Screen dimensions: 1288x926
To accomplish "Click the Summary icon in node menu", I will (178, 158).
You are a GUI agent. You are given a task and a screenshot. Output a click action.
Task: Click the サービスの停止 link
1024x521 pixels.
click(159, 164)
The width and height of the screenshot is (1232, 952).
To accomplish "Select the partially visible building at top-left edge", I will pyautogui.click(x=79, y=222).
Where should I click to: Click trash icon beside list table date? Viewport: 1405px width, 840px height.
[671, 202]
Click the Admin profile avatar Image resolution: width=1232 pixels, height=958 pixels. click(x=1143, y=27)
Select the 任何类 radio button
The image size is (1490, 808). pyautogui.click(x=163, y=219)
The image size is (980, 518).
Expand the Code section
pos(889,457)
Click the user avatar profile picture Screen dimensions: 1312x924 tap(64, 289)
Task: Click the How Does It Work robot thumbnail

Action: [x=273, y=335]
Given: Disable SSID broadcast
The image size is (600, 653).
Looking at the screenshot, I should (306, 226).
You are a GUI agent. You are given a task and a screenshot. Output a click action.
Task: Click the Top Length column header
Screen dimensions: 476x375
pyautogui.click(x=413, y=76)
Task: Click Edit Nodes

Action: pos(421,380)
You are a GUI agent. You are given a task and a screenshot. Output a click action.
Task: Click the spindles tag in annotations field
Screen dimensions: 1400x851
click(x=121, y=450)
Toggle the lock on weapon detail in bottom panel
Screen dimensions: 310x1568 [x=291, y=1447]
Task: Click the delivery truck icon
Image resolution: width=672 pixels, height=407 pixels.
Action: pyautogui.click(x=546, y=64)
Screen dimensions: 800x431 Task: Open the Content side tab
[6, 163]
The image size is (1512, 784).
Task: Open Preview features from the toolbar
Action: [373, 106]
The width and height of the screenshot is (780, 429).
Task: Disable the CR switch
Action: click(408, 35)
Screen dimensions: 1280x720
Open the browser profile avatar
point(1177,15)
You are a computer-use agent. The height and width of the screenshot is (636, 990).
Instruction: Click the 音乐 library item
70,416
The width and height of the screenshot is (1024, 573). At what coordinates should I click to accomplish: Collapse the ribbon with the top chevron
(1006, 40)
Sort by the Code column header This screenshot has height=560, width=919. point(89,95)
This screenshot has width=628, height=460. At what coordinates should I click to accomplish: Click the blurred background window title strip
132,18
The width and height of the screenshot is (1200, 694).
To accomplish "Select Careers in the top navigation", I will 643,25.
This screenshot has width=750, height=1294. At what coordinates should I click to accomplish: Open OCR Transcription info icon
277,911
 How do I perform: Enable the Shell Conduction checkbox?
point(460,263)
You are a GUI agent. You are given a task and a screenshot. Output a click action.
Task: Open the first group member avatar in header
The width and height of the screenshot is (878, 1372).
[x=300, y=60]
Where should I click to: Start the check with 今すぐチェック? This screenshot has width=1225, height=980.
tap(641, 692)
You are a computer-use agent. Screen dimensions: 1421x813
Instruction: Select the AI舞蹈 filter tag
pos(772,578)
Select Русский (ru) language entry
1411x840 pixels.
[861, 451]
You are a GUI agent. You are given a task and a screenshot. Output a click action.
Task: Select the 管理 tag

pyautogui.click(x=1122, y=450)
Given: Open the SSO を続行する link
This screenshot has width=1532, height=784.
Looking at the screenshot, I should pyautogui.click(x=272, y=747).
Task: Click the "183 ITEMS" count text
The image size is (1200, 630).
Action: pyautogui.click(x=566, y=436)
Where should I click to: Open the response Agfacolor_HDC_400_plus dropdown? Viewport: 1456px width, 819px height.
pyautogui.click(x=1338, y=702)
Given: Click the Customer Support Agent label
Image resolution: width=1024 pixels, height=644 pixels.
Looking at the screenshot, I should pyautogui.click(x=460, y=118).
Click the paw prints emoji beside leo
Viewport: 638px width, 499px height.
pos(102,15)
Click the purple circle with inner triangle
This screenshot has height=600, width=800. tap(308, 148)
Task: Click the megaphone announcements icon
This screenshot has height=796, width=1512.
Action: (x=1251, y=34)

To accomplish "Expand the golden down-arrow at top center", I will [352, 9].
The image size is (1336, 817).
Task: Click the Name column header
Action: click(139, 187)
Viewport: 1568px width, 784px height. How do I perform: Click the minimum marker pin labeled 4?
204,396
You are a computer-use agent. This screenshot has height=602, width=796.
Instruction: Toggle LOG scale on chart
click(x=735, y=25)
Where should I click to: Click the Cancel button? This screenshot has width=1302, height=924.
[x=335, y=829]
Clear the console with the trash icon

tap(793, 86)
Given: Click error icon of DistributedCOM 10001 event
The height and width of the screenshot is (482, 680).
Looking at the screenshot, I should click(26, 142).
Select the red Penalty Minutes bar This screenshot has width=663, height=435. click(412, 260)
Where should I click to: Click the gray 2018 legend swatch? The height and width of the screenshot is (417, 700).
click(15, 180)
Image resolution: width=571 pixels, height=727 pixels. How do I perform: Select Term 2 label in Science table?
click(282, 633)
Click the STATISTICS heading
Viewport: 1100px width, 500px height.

• TASK REQUIREMENTS: Arrange every line of the records above as a Markdown table with the columns Row and Line. Number the rows in order and leave out blank lines.

• EXERCISE RESPONSE:
| Row | Line |
|---|---|
| 1 | Screen dimensions: 1288x926 |
| 2 | To accomplish "Click the Summary icon in node menu", I will (178, 158). |
| 3 | You are a GUI agent. You are given a task and a screenshot. Output a click action. |
| 4 | Task: Click the サービスの停止 link |
| 5 | 1024x521 pixels. |
| 6 | click(159, 164) |
| 7 | The width and height of the screenshot is (1232, 952). |
| 8 | To accomplish "Select the partially visible building at top-left edge", I will pyautogui.click(x=79, y=222). |
| 9 | Where should I click to: Click trash icon beside list table date? Viewport: 1405px width, 840px height. |
| 10 | [671, 202] |
| 11 | Click the Admin profile avatar Image resolution: width=1232 pixels, height=958 pixels. click(x=1143, y=27) |
| 12 | Select the 任何类 radio button |
| 13 | The image size is (1490, 808). pyautogui.click(x=163, y=219) |
| 14 | The image size is (980, 518). |
| 15 | Expand the Code section |
| 16 | pos(889,457) |
| 17 | Click the user avatar profile picture Screen dimensions: 1312x924 tap(64, 289) |
| 18 | Task: Click the How Does It Work robot thumbnail |
| 19 | Action: [x=273, y=335] |
| 20 | Given: Disable SSID broadcast |
| 21 | The image size is (600, 653). |
| 22 | Looking at the screenshot, I should (306, 226). |
| 23 | You are a GUI agent. You are given a task and a screenshot. Output a click action. |
| 24 | Task: Click the Top Length column header |
| 25 | Screen dimensions: 476x375 |
| 26 | pyautogui.click(x=413, y=76) |
| 27 | Task: Click Edit Nodes |
| 28 | Action: pos(421,380) |
| 29 | You are a GUI agent. You are given a task and a screenshot. Output a click action. |
| 30 | Task: Click the spindles tag in annotations field |
| 31 | Screen dimensions: 1400x851 |
| 32 | click(x=121, y=450) |
| 33 | Toggle the lock on weapon detail in bottom panel |
| 34 | Screen dimensions: 310x1568 [x=291, y=1447] |
| 35 | Task: Click the delivery truck icon |
| 36 | Image resolution: width=672 pixels, height=407 pixels. |
| 37 | Action: pyautogui.click(x=546, y=64) |
| 38 | Screen dimensions: 800x431 Task: Open the Content side tab |
| 39 | [6, 163] |
| 40 | The image size is (1512, 784). |
| 41 | Task: Open Preview features from the toolbar |
| 42 | Action: [373, 106] |
| 43 | The width and height of the screenshot is (780, 429). |
| 44 | Task: Disable the CR switch |
| 45 | Action: click(408, 35) |
| 46 | Screen dimensions: 1280x720 |
| 47 | Open the browser profile avatar |
| 48 | point(1177,15) |
| 49 | You are a computer-use agent. The height and width of the screenshot is (636, 990). |
| 50 | Instruction: Click the 音乐 library item |
| 51 | 70,416 |
| 52 | The width and height of the screenshot is (1024, 573). At what coordinates should I click to accomplish: Collapse the ribbon with the top chevron |
| 53 | (1006, 40) |
| 54 | Sort by the Code column header This screenshot has height=560, width=919. point(89,95) |
| 55 | This screenshot has width=628, height=460. At what coordinates should I click to accomplish: Click the blurred background window title strip |
| 56 | 132,18 |
| 57 | The width and height of the screenshot is (1200, 694). |
| 58 | To accomplish "Select Careers in the top navigation", I will 643,25. |
| 59 | This screenshot has width=750, height=1294. At what coordinates should I click to accomplish: Open OCR Transcription info icon |
| 60 | 277,911 |
| 61 |  How do I perform: Enable the Shell Conduction checkbox? |
| 62 | point(460,263) |
| 63 | You are a GUI agent. You are given a task and a screenshot. Output a click action. |
| 64 | Task: Open the first group member avatar in header |
| 65 | The width and height of the screenshot is (878, 1372). |
| 66 | [x=300, y=60] |
| 67 | Where should I click to: Start the check with 今すぐチェック? This screenshot has width=1225, height=980. |
| 68 | tap(641, 692) |
| 69 | You are a computer-use agent. Screen dimensions: 1421x813 |
| 70 | Instruction: Select the AI舞蹈 filter tag |
| 71 | pos(772,578) |
| 72 | Select Русский (ru) language entry |
| 73 | 1411x840 pixels. |
| 74 | [861, 451] |
| 75 | You are a GUI agent. You are given a task and a screenshot. Output a click action. |
| 76 | Task: Select the 管理 tag |
| 77 | pyautogui.click(x=1122, y=450) |
| 78 | Given: Open the SSO を続行する link |
| 79 | This screenshot has width=1532, height=784. |
| 80 | Looking at the screenshot, I should pyautogui.click(x=272, y=747). |
| 81 | Task: Click the "183 ITEMS" count text |
| 82 | The image size is (1200, 630). |
| 83 | Action: pyautogui.click(x=566, y=436) |
| 84 | Where should I click to: Open the response Agfacolor_HDC_400_plus dropdown? Viewport: 1456px width, 819px height. |
| 85 | pyautogui.click(x=1338, y=702) |
| 86 | Given: Click the Customer Support Agent label |
| 87 | Image resolution: width=1024 pixels, height=644 pixels. |
| 88 | Looking at the screenshot, I should pyautogui.click(x=460, y=118). |
| 89 | Click the paw prints emoji beside leo |
| 90 | Viewport: 638px width, 499px height. |
| 91 | pos(102,15) |
| 92 | Click the purple circle with inner triangle |
| 93 | This screenshot has height=600, width=800. tap(308, 148) |
| 94 | Task: Click the megaphone announcements icon |
| 95 | This screenshot has height=796, width=1512. |
| 96 | Action: (x=1251, y=34) |
| 97 | To accomplish "Expand the golden down-arrow at top center", I will [352, 9]. |
| 98 | The image size is (1336, 817). |
| 99 | Task: Click the Name column header |
| 100 | Action: click(139, 187) |
| 101 | Viewport: 1568px width, 784px height. How do I perform: Click the minimum marker pin labeled 4? |
| 102 | 204,396 |
| 103 | You are a computer-use agent. This screenshot has height=602, width=796. |
| 104 | Instruction: Toggle LOG scale on chart |
| 105 | click(x=735, y=25) |
| 106 | Where should I click to: Click the Cancel button? This screenshot has width=1302, height=924. |
| 107 | [x=335, y=829] |
| 108 | Clear the console with the trash icon |
| 109 | tap(793, 86) |
| 110 | Given: Click error icon of DistributedCOM 10001 event |
| 111 | The height and width of the screenshot is (482, 680). |
| 112 | Looking at the screenshot, I should click(26, 142). |
| 113 | Select the red Penalty Minutes bar This screenshot has width=663, height=435. click(412, 260) |
| 114 | Where should I click to: Click the gray 2018 legend swatch? The height and width of the screenshot is (417, 700). |
| 115 | click(15, 180) |
| 116 | Image resolution: width=571 pixels, height=727 pixels. How do I perform: Select Term 2 label in Science table? |
| 117 | click(282, 633) |
| 118 | Click the STATISTICS heading |
| 119 | Viewport: 1100px width, 500px height. |